» Exercise requirements
Where a line in the records below includes "computer", pull that line out.

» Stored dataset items
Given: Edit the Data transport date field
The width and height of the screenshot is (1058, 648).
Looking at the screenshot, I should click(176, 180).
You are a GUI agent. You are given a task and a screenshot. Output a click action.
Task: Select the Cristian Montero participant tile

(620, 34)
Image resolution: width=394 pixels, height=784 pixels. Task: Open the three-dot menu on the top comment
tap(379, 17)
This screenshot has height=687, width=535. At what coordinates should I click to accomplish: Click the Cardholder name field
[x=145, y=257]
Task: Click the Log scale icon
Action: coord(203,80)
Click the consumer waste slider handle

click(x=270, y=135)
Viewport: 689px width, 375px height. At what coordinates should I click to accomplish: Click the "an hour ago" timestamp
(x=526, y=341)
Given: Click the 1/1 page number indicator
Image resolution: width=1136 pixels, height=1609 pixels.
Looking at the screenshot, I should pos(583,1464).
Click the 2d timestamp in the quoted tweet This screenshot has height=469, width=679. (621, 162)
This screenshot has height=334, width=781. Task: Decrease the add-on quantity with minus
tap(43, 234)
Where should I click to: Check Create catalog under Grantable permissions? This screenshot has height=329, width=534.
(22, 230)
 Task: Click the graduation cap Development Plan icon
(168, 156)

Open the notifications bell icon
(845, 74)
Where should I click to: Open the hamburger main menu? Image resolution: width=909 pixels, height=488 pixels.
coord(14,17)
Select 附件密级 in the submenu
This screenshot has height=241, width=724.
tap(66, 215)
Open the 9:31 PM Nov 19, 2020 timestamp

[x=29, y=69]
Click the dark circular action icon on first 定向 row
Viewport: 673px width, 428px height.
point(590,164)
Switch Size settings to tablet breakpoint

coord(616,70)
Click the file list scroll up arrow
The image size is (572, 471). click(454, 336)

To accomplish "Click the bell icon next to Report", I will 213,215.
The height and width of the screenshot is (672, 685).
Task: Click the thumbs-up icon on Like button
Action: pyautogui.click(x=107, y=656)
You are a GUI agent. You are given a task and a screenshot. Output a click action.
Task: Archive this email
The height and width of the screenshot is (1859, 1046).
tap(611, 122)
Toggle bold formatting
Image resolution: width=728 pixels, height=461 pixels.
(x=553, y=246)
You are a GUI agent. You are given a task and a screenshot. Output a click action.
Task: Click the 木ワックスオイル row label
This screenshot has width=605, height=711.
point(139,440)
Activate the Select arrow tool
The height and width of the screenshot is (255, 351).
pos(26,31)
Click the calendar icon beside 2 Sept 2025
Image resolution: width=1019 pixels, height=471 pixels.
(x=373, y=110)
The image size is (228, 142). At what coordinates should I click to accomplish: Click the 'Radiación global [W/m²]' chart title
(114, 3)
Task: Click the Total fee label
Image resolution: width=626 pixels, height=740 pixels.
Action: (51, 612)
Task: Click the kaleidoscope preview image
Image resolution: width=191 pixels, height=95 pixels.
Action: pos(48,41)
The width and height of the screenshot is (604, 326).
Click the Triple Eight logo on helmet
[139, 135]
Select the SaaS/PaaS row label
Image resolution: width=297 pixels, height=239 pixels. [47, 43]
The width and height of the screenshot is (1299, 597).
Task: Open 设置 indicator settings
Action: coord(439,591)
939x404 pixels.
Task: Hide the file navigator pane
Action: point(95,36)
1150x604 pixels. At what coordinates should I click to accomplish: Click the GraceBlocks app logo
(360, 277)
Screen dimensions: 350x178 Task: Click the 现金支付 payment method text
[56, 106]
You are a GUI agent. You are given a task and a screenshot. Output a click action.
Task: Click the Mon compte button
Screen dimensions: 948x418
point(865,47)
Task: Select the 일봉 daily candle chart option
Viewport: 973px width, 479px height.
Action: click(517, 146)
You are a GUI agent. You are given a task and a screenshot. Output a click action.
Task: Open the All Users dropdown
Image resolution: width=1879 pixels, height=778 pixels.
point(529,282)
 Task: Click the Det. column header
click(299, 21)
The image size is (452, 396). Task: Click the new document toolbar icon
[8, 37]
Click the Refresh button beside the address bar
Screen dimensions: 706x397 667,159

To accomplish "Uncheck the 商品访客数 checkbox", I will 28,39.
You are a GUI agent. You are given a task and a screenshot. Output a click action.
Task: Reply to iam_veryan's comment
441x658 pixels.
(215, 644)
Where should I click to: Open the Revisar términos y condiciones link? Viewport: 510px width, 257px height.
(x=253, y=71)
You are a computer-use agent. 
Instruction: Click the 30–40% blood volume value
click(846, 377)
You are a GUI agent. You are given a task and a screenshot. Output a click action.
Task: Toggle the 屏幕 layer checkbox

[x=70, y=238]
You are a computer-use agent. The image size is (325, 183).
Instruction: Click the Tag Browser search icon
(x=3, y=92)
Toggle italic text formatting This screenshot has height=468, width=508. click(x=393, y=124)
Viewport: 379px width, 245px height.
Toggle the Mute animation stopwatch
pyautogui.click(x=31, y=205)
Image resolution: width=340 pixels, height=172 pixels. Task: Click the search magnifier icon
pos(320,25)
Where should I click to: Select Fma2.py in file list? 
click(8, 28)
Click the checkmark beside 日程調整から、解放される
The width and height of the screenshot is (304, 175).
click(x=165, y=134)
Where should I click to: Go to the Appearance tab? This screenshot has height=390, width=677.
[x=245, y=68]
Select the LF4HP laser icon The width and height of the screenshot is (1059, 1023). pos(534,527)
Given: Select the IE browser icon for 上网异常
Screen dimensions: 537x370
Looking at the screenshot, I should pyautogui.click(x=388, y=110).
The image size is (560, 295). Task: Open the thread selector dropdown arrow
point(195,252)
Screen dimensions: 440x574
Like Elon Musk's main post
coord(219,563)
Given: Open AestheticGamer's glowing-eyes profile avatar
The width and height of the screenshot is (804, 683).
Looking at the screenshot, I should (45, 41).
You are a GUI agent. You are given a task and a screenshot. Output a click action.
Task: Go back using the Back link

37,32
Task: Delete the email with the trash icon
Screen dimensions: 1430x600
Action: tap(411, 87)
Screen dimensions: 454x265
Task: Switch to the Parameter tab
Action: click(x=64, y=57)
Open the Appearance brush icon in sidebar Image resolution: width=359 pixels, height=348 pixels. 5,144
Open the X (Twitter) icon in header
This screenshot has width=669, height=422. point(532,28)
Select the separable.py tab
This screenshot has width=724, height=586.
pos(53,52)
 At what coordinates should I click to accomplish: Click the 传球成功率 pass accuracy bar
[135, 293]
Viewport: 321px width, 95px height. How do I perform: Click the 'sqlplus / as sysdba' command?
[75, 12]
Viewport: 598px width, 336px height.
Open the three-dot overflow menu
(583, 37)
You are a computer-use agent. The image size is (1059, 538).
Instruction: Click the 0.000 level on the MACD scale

» Exercise output
You are a computer-use agent. 
You are a computer-use agent. The image size is (325, 183).
You are a computer-use agent. The image size is (1059, 538).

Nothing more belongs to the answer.